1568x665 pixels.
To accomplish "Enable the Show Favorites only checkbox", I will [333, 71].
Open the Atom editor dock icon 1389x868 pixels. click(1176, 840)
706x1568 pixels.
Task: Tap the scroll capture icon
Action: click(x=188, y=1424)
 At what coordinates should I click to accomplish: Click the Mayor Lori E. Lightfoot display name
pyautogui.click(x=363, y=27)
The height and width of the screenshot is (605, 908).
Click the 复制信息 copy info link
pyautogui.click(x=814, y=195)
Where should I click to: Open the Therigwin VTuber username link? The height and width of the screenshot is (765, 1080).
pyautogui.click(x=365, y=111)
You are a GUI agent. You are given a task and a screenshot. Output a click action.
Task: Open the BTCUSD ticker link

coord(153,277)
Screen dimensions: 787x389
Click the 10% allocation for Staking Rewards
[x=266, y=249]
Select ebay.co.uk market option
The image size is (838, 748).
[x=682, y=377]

··········

#### WORK INSTRUCTION
Give back all the records above exactly as they were written.

#### RESULT OF THIS EXERCISE
1568x665 pixels.
To accomplish "Enable the Show Favorites only checkbox", I will [333, 71].
Open the Atom editor dock icon 1389x868 pixels. click(1176, 840)
706x1568 pixels.
Task: Tap the scroll capture icon
Action: click(x=188, y=1424)
 At what coordinates should I click to accomplish: Click the Mayor Lori E. Lightfoot display name
pyautogui.click(x=363, y=27)
The height and width of the screenshot is (605, 908).
Click the 复制信息 copy info link
pyautogui.click(x=814, y=195)
Where should I click to: Open the Therigwin VTuber username link? The height and width of the screenshot is (765, 1080).
pyautogui.click(x=365, y=111)
You are a GUI agent. You are given a task and a screenshot. Output a click action.
Task: Open the BTCUSD ticker link

coord(153,277)
Screen dimensions: 787x389
Click the 10% allocation for Staking Rewards
[x=266, y=249]
Select ebay.co.uk market option
The image size is (838, 748).
[x=682, y=377]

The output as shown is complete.